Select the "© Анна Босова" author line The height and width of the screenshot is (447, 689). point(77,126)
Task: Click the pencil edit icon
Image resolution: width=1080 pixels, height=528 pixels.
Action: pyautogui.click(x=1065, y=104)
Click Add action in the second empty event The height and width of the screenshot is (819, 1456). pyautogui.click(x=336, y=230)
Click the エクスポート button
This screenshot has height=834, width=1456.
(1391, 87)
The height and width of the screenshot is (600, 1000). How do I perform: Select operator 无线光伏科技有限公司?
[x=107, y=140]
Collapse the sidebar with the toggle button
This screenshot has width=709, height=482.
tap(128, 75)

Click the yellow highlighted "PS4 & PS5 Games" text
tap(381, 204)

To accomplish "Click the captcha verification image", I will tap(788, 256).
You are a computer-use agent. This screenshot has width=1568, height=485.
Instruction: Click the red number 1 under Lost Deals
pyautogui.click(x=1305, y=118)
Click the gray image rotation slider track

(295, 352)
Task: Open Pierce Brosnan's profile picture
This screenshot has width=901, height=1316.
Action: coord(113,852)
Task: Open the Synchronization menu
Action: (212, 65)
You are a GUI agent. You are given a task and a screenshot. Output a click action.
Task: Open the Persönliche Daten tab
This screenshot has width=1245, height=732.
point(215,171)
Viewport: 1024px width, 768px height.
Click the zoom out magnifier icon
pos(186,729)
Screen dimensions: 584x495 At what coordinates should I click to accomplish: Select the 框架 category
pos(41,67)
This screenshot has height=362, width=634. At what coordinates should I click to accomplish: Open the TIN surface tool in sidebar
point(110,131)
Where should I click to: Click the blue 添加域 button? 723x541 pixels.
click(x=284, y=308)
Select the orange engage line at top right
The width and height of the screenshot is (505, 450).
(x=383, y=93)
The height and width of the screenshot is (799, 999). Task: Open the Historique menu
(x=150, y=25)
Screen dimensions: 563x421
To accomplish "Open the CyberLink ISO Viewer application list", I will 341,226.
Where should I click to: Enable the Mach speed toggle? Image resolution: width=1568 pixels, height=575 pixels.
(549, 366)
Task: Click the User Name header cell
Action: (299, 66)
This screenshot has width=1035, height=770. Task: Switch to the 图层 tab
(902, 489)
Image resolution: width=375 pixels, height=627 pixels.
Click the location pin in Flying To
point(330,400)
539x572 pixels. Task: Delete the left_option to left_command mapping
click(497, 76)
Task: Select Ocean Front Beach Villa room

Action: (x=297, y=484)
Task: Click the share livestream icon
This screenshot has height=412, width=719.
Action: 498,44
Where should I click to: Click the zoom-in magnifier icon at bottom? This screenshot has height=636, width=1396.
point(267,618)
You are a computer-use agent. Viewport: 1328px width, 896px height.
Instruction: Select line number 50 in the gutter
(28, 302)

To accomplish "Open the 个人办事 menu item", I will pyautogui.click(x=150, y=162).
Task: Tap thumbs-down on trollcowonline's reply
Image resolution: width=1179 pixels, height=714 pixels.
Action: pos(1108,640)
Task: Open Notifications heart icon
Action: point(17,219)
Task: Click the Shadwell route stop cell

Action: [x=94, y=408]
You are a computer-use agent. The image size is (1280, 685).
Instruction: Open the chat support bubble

◇ ◇ ◇ ◇ ◇ ◇ ◇

[Task item]:
What you write should match, character for character, the lines from the one with "539x572 pixels. Task: Delete" to the end of the data, both included.

[Task solution]:
539x572 pixels. Task: Delete the left_option to left_command mapping
click(497, 76)
Task: Select Ocean Front Beach Villa room

Action: (x=297, y=484)
Task: Click the share livestream icon
This screenshot has height=412, width=719.
Action: 498,44
Where should I click to: Click the zoom-in magnifier icon at bottom? This screenshot has height=636, width=1396.
point(267,618)
You are a computer-use agent. Viewport: 1328px width, 896px height.
Instruction: Select line number 50 in the gutter
(28, 302)

To accomplish "Open the 个人办事 menu item", I will pyautogui.click(x=150, y=162).
Task: Tap thumbs-down on trollcowonline's reply
Image resolution: width=1179 pixels, height=714 pixels.
Action: pos(1108,640)
Task: Open Notifications heart icon
Action: point(17,219)
Task: Click the Shadwell route stop cell

Action: [x=94, y=408]
You are a computer-use agent. The image size is (1280, 685).
Instruction: Open the chat support bubble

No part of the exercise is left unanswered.